- **TASK REQUIREMENTS**
Everything from the line containing "Pasos para renovar" to the end of the listing is to be set down exactly, both ends included, and nothing before it.

- **EXERCISE DATA**
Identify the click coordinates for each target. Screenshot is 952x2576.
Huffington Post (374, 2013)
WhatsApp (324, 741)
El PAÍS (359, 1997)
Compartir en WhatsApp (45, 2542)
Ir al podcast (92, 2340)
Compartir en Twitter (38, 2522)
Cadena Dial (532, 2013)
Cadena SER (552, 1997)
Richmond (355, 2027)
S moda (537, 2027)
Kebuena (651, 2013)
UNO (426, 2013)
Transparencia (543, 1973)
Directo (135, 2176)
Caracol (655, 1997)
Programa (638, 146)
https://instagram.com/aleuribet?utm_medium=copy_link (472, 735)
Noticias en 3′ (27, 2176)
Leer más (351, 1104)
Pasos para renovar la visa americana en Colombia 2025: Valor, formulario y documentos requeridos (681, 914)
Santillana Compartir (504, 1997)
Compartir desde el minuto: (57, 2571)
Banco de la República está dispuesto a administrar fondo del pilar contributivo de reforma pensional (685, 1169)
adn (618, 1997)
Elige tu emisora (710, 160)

- **TASK SOLUTION**
Pasos para renovar la visa americana en Colombia 2025: Valor, formulario y documentos requeridos (681, 914)
Santillana Compartir (504, 1997)
Compartir desde el minuto: (57, 2571)
Banco de la República está dispuesto a administrar fondo del pilar contributivo de reforma pensional (685, 1169)
adn (618, 1997)
Elige tu emisora (710, 160)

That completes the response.